Дросула отметила, что Пелагия благоразумно обошла ее замечание, но простила ей это. Достаточно было видеть эту юную женщину, расцветшую той необычной прелестью, что возникает из внезапного ощущения – человек нашел свое призвание.
22. Мандрас за пеленой
Они говорят про меня, будто меня здесь нет, – Пелагия, доктор и мать. Они говорят обо мне, словно я – дряхлая развалина или без сознания, будто я – беспамятное тело. Я слишком устал и отчаялся, чтобы сопротивляться унижению. Пелагия видела меня голым, а мать моет меня, как грудного ребенка; меня мажут мазями и притираниями, жгучими, успокаивающими и вонючими, словно я какая-то мебель, которую натирают маслом и воском, заделывают червоточины, набивают и чинят ее подушки. Мать проверяет мои испражнения и говорит о них с моей обрученной, меня кормят с ложечки, потому что у них не хватает терпения смотреть, как я борюсь с трясущимися руками, а я спрашиваю себя: можно ли считать, что я хоть в каком-то смысле существую.

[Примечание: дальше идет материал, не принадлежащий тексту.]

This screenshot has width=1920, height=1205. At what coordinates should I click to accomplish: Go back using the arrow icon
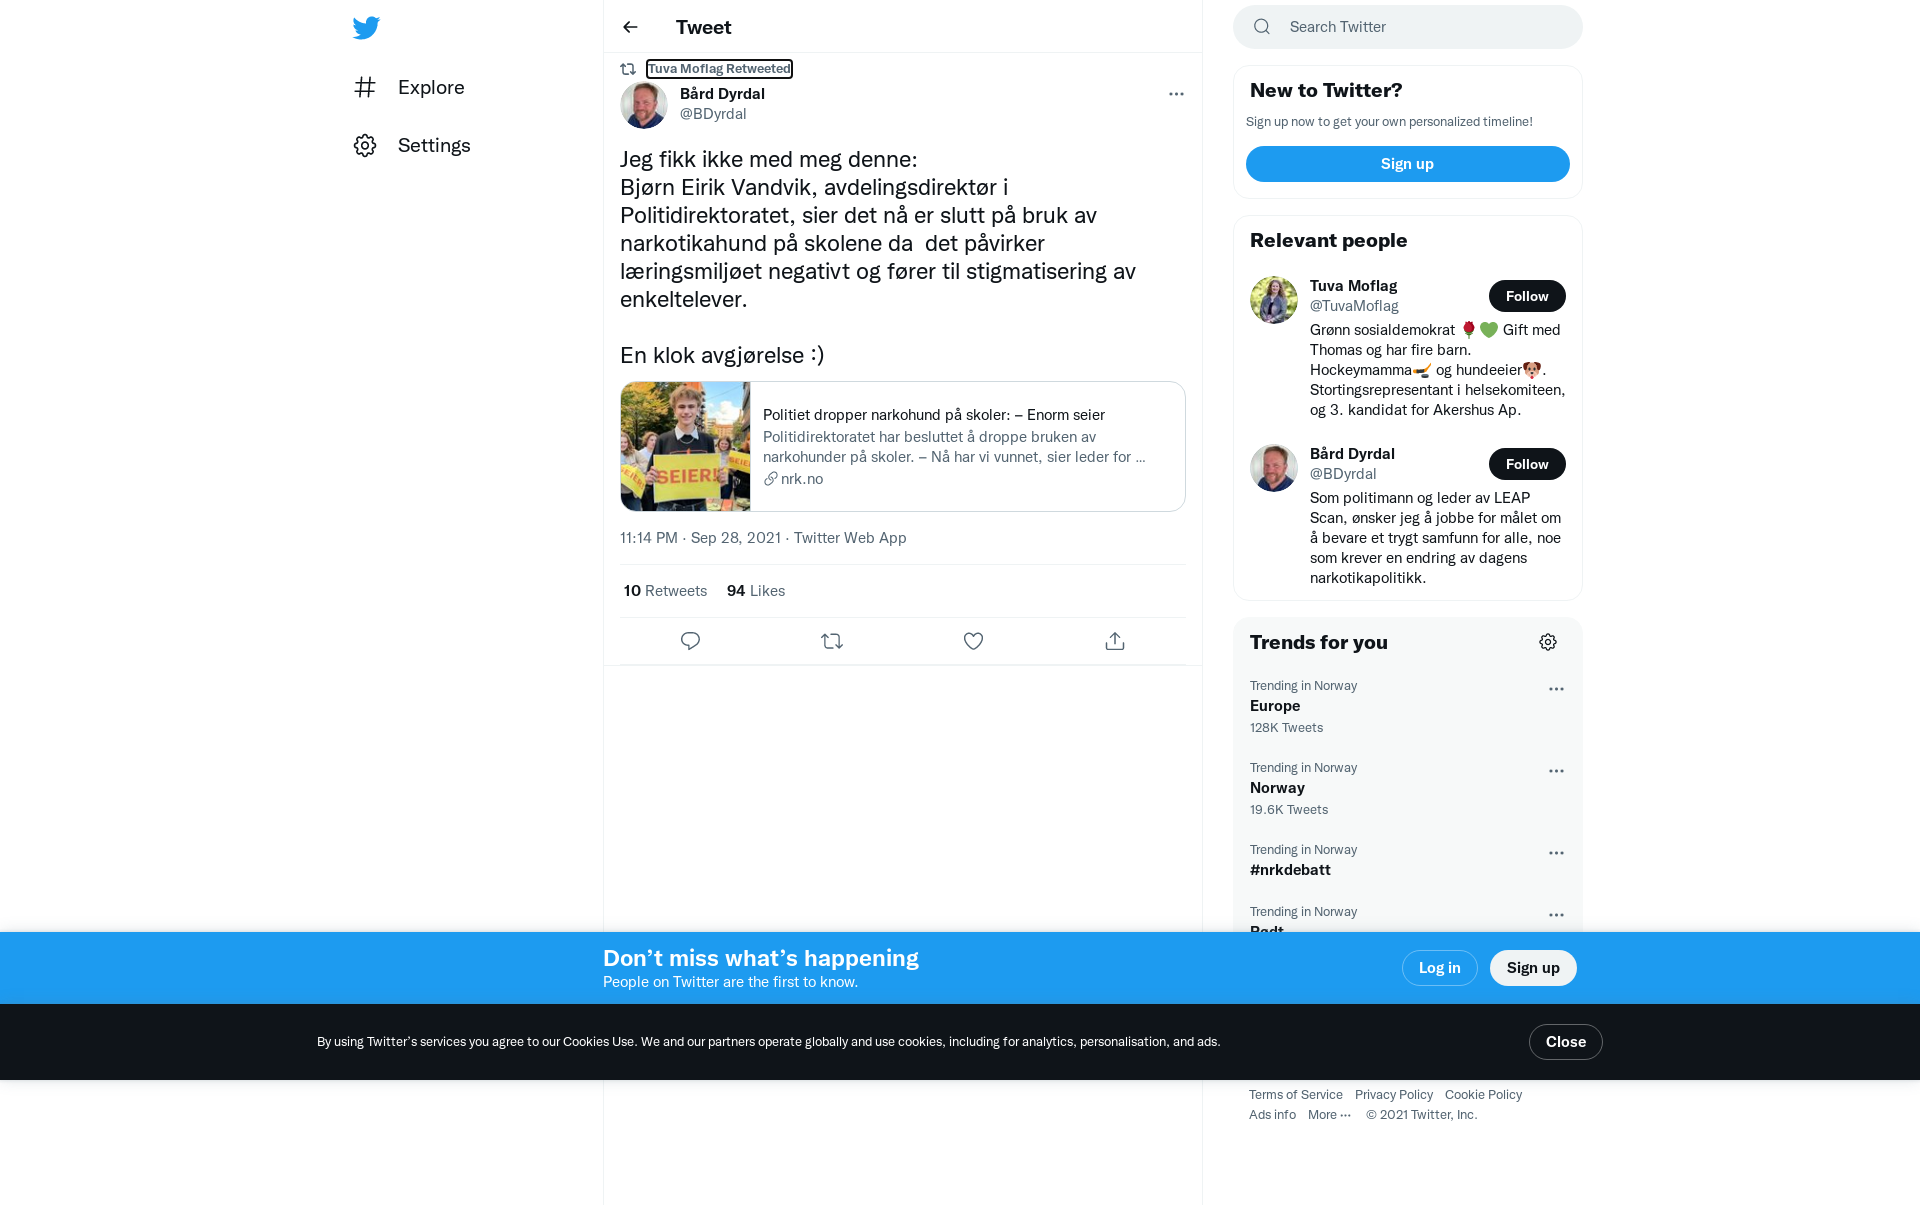tap(630, 27)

Видимо, нет. Всё стало сном. Между мной и ими пелена, они – тени, а я – мертвец, и эта пелена, наверное, – саван, от которого меркнет свет и туманится зрение. Я был на войне, и теперь между мной и теми, кто не был на ней, – пропасть; что они могут знать? С тех пор, как я повстречался со смертью, видел смерть на каждой горной тропе, разговаривал со смертью во сне, я понял, что смерть не враг, а брат. Смерть – красивый обнаженный мужчина, как Аполлон, и ему не нравятся увядающие от старости. Смерть – любит совершенное, молодых и красивых, хочет гладить наши волосы и ласкать жилы, что крепят к костям наши мускулы. Смерть делает всё возможное, чтобы встретиться с нами, наши лица радуют ему душу, он стоит на нашем пути, бросая нам вызов, потому что ему нравится чистый, справедливый бой, а после боя ему приятно дружески помочь нам, потрепать по плечу и заставить посмеяться над мелочностью и глупостью живущих. Когда битва заканчивается, он бродит среди мертвых, поднимая их, увенчивая лаврами чело самых миловидных, и собирает их всех вместе, как своих детей, и уводит пить вино со вкусом меда; он дает им такое чувство соразмерности, какого у них никогда не было при жизни.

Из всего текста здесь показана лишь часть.